Stored items
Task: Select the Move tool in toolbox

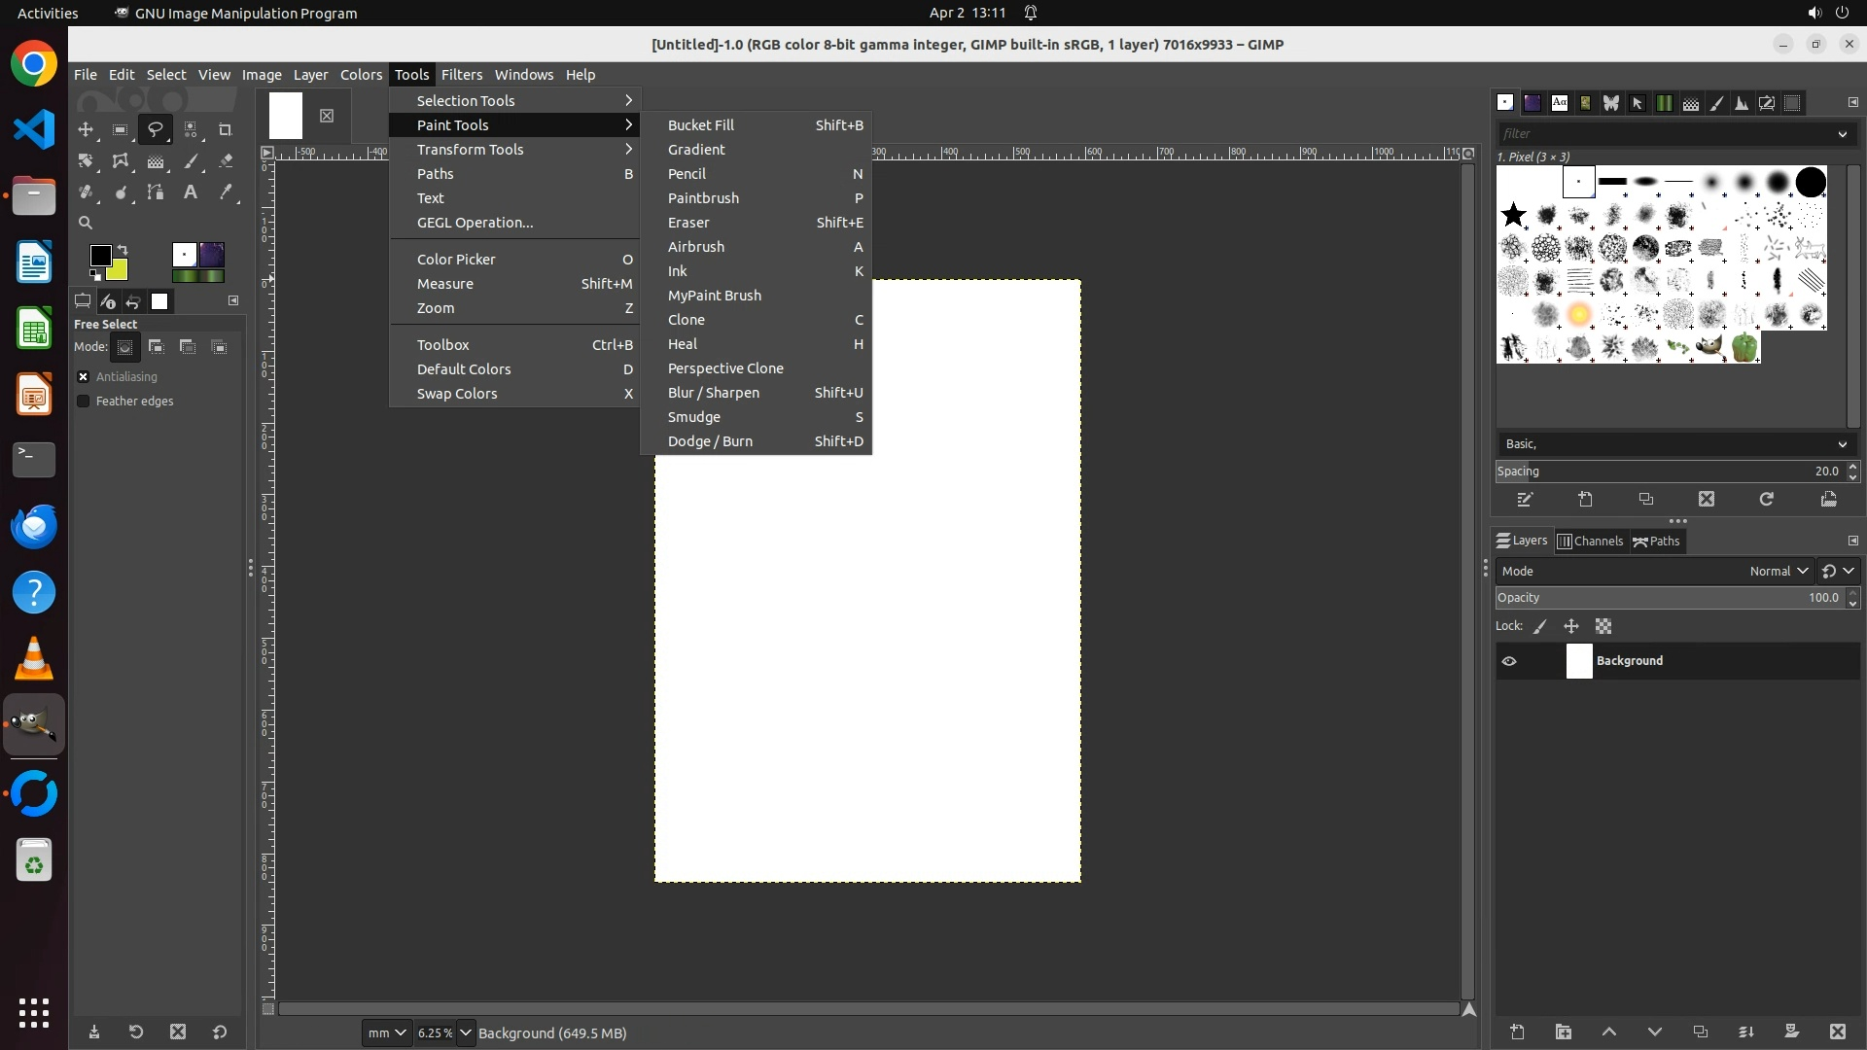Action: 86,129
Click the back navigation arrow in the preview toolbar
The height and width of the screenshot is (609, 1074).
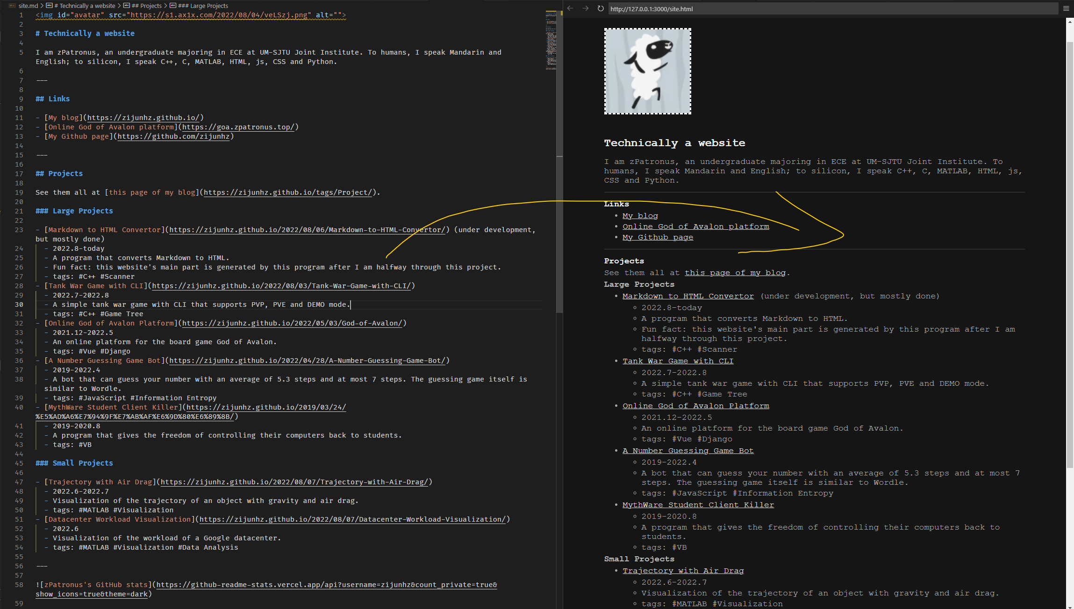click(x=570, y=8)
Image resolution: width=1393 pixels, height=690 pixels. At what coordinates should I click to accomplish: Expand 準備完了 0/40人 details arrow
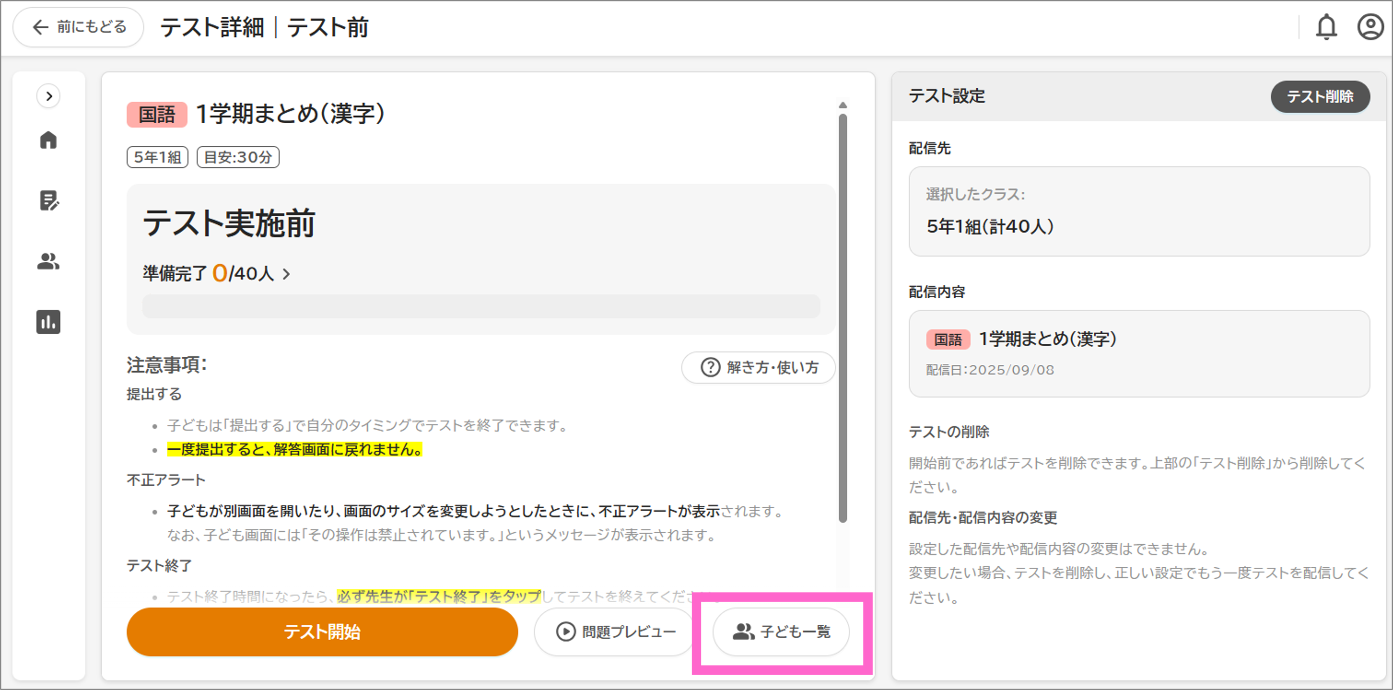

▶ Problem description
Show all lines in the entries above where the word "arrow" appears.

▶ Expected answer
Click the back navigation arrow in the preview toolbar
Image resolution: width=1393 pixels, height=690 pixels. At what coordinates should I click to accomplish: Expand 準備完了 0/40人 details arrow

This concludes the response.